The mechanism, described in the April 1, 2014 online issue of ACS Nano, employs near-infrared (NIR) light from a low-power laser to heat pockets of water trapped within non-photo-responsive polymeric nanoparticles infused with drugs. The water pockets absorb the light energy as heat, which softens the encapsulating polymer and allows the drug to be released into the surrounding tissue. The process can be repeated multiple times, with precise control of the amount and dispersal of the drug.
“A key advantage of this mechanism is that it should be compatible with almost any polymer, even those that are commercially available,” said Mathieu Viger, a post-doctoral fellow in Almutairi’s laboratory and co-lead author of the study. “We’ve observed trapping of water within particles composed of all the biodegradable polymers we’ve so far tested.”
The method, noted Viger, could thus be easily adopted by many biological laboratories.
The combined use of hydrated polymers and near-infrared light appears to resolve a host of technological and health barriers that have hindered previous, similar approaches. Earlier efforts to use NIR-triggered release have not been widely exploited because they required special designer polymers, expensive high-powered lasers and/or the co-encapsulation of inorganic particles whose safety in the body remains questionable.
The new method described by Almutairi and colleagues in the departments of Mechanical and Aerospace Engineering, Neuroscience, and Chemistry and Biochemistry at UC San Diego uses NIR at a vibrational wavelength cued to excite water molecules, which absorb the optical energy and convert it to heat. NIR is capable of penetrating biological tissues to greater depths than visible or ultraviolet light.

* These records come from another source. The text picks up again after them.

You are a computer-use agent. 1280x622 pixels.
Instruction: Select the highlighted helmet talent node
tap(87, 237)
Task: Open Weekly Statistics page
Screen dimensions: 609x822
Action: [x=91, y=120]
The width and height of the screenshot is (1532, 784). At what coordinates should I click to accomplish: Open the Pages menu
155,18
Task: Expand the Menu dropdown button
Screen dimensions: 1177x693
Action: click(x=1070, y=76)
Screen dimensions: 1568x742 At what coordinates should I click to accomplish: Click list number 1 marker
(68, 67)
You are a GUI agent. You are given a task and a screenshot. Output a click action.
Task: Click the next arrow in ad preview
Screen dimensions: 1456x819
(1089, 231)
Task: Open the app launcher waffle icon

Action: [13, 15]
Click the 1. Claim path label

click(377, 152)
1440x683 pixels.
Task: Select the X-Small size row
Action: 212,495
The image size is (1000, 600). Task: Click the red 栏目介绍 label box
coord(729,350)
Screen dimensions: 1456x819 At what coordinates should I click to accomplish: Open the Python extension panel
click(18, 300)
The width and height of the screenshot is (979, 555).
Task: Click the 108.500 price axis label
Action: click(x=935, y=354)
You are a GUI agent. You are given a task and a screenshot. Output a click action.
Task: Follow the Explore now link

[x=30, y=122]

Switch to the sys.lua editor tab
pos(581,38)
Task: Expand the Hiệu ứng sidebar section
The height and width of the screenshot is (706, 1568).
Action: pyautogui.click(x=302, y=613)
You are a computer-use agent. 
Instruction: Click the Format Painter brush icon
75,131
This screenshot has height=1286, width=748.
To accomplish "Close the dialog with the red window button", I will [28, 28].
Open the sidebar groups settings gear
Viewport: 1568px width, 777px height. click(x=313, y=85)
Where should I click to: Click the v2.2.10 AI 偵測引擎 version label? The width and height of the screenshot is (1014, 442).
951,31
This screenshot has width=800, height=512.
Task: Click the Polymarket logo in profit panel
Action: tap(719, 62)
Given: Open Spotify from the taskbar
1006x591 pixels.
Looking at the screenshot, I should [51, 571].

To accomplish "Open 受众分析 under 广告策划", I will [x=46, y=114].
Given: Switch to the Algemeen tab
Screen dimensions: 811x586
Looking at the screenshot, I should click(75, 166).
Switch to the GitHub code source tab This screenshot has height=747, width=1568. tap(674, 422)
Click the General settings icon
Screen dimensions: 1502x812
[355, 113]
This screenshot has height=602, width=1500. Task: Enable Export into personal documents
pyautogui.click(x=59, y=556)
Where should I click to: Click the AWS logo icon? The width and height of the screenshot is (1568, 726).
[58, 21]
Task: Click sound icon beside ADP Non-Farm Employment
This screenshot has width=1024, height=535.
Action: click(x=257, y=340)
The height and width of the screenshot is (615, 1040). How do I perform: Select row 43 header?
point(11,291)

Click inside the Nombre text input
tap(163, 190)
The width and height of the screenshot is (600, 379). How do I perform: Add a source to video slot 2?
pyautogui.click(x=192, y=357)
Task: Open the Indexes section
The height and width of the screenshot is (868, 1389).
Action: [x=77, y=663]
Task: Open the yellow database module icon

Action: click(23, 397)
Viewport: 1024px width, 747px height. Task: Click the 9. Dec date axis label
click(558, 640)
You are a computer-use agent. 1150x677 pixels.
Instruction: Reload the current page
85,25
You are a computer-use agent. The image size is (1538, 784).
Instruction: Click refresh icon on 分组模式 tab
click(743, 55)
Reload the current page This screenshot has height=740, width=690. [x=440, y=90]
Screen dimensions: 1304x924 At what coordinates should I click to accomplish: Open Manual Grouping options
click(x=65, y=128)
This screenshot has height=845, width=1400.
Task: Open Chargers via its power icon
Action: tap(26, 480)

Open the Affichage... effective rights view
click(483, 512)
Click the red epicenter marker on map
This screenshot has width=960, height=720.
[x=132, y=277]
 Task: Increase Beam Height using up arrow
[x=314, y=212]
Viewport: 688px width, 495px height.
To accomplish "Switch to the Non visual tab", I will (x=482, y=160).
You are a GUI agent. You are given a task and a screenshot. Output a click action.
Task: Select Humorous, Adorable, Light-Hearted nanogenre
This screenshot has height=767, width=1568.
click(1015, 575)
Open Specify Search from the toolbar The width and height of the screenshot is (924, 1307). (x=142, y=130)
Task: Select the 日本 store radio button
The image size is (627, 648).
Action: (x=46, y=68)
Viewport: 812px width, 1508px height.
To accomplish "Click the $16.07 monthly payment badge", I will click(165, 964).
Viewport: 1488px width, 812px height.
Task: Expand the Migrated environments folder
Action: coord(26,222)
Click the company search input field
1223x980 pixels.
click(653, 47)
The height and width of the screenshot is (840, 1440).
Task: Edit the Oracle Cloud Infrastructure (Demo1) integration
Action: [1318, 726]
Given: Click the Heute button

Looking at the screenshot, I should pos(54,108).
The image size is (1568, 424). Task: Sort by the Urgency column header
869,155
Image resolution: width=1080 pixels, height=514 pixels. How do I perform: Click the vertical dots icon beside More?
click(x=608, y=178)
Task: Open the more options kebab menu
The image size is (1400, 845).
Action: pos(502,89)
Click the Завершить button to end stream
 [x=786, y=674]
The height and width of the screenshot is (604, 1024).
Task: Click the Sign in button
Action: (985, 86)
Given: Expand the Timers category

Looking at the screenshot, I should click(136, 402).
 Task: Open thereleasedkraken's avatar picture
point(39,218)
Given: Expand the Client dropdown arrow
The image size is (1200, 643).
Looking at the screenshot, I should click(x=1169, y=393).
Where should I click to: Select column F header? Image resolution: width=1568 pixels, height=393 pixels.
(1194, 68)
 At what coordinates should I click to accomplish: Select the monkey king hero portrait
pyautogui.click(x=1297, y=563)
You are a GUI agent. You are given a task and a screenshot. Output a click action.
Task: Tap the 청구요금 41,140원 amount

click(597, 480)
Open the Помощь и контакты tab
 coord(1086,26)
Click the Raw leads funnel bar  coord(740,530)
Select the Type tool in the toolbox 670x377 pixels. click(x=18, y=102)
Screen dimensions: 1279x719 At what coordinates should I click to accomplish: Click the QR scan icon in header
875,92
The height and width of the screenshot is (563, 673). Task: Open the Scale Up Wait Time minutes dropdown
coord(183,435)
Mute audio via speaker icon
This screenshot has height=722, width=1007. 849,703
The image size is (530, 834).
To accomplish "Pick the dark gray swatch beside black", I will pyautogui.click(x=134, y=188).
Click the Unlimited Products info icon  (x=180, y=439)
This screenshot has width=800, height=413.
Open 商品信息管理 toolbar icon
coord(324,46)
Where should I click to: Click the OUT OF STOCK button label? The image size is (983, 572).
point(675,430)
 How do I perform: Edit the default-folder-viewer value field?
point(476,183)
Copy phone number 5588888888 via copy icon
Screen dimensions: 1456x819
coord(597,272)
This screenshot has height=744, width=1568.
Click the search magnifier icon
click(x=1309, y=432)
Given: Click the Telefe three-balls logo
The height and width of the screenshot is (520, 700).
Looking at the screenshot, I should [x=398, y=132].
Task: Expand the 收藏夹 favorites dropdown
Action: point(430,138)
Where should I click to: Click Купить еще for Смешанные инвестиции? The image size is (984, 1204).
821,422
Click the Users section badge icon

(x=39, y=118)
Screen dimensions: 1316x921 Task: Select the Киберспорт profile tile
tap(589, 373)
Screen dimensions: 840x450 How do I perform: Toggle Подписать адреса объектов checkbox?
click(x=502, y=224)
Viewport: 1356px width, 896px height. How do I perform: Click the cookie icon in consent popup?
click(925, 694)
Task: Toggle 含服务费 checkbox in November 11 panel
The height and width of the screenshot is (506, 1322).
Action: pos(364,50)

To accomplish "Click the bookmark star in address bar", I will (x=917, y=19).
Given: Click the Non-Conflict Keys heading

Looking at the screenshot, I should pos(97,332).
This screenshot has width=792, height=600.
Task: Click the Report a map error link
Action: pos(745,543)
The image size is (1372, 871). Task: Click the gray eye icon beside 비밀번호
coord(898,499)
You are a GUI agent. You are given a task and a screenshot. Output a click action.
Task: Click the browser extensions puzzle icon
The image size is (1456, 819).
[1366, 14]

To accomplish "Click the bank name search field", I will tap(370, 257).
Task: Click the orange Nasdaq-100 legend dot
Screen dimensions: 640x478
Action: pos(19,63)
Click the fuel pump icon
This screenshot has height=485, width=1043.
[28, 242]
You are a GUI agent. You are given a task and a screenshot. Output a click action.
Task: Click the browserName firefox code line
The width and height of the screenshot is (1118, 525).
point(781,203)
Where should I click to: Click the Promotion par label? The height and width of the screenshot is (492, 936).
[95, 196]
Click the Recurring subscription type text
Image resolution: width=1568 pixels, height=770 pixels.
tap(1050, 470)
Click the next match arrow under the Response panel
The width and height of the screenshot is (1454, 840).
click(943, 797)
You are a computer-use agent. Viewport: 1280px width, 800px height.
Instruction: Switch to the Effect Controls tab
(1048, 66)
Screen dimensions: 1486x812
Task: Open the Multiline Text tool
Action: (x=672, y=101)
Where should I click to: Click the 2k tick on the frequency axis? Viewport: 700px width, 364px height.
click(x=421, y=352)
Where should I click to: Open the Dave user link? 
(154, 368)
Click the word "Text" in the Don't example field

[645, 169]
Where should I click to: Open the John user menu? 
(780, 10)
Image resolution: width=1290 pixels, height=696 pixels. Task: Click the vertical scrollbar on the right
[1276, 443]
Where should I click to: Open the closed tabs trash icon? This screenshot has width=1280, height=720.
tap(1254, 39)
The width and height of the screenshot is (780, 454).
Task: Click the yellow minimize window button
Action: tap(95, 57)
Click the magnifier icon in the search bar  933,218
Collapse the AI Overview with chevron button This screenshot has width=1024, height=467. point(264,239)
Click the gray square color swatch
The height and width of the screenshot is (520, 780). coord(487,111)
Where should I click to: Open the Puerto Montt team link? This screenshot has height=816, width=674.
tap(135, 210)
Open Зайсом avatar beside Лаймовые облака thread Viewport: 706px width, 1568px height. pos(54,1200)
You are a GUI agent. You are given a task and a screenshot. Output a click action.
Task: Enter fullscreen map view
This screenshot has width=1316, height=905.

Co-lead author Wangzhong Sheng, a graduate student in Department of Mechanical and Aerospace Engineering, explained the selectivity of heating by comparing the trapped water within particles to a glass of water and the surrounding water within the solution or tissue to a bathtub. The smaller amount of water is heated much more rapidly because of the enormous volume difference.
An obvious use of the method, said Almutairi, is light-triggered drug delivery, but with more research, she anticipates the new method could provide a variety of industrial, medical and scientific applications, including “any technological application requiring that chemistry be controlled in time and in space, such as in catalysis or self-repairing materials or light-activated sunscreens or pesticide dosing.”